WHAT THE TASK REQUIRES> The line containing "Screen dimensions: 784x800" opens the span to copy, and the last line of the records below closes it. Write out that span exactly.

Dataset entries:
########

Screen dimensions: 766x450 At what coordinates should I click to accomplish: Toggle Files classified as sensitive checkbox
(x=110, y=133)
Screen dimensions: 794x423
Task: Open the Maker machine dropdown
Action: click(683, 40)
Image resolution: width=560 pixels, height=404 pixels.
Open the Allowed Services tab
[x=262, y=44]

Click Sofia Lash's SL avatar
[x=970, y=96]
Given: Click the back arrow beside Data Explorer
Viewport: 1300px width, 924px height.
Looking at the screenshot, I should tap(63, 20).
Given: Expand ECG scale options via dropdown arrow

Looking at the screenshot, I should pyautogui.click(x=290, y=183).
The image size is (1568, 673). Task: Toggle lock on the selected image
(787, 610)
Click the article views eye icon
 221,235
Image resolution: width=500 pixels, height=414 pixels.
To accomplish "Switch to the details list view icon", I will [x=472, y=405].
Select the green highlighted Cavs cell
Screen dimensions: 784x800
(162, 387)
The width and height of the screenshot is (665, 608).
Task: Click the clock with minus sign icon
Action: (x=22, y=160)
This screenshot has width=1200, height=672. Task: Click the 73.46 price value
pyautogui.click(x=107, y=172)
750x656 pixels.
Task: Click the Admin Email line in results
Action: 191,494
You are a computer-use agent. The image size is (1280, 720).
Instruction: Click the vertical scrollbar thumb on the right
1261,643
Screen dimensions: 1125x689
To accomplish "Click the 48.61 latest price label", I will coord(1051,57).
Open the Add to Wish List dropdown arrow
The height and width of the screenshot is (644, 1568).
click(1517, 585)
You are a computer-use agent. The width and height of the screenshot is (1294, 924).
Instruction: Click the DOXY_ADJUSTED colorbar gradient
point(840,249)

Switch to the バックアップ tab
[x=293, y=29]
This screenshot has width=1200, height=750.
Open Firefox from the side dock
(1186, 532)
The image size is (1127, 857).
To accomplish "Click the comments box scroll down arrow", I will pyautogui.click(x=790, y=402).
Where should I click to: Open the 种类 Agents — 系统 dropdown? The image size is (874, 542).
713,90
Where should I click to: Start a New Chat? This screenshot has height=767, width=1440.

########

SOLUTION FOR THIS PROBLEM>
Screen dimensions: 784x800
(162, 387)
The width and height of the screenshot is (665, 608).
Task: Click the clock with minus sign icon
Action: (x=22, y=160)
This screenshot has width=1200, height=672. Task: Click the 73.46 price value
pyautogui.click(x=107, y=172)
750x656 pixels.
Task: Click the Admin Email line in results
Action: 191,494
You are a computer-use agent. The image size is (1280, 720).
Instruction: Click the vertical scrollbar thumb on the right
1261,643
Screen dimensions: 1125x689
To accomplish "Click the 48.61 latest price label", I will coord(1051,57).
Open the Add to Wish List dropdown arrow
The height and width of the screenshot is (644, 1568).
click(1517, 585)
You are a computer-use agent. The width and height of the screenshot is (1294, 924).
Instruction: Click the DOXY_ADJUSTED colorbar gradient
point(840,249)

Switch to the バックアップ tab
[x=293, y=29]
This screenshot has width=1200, height=750.
Open Firefox from the side dock
(1186, 532)
The image size is (1127, 857).
To accomplish "Click the comments box scroll down arrow", I will pyautogui.click(x=790, y=402).
Where should I click to: Open the 种类 Agents — 系统 dropdown? The image size is (874, 542).
713,90
Where should I click to: Start a New Chat? This screenshot has height=767, width=1440.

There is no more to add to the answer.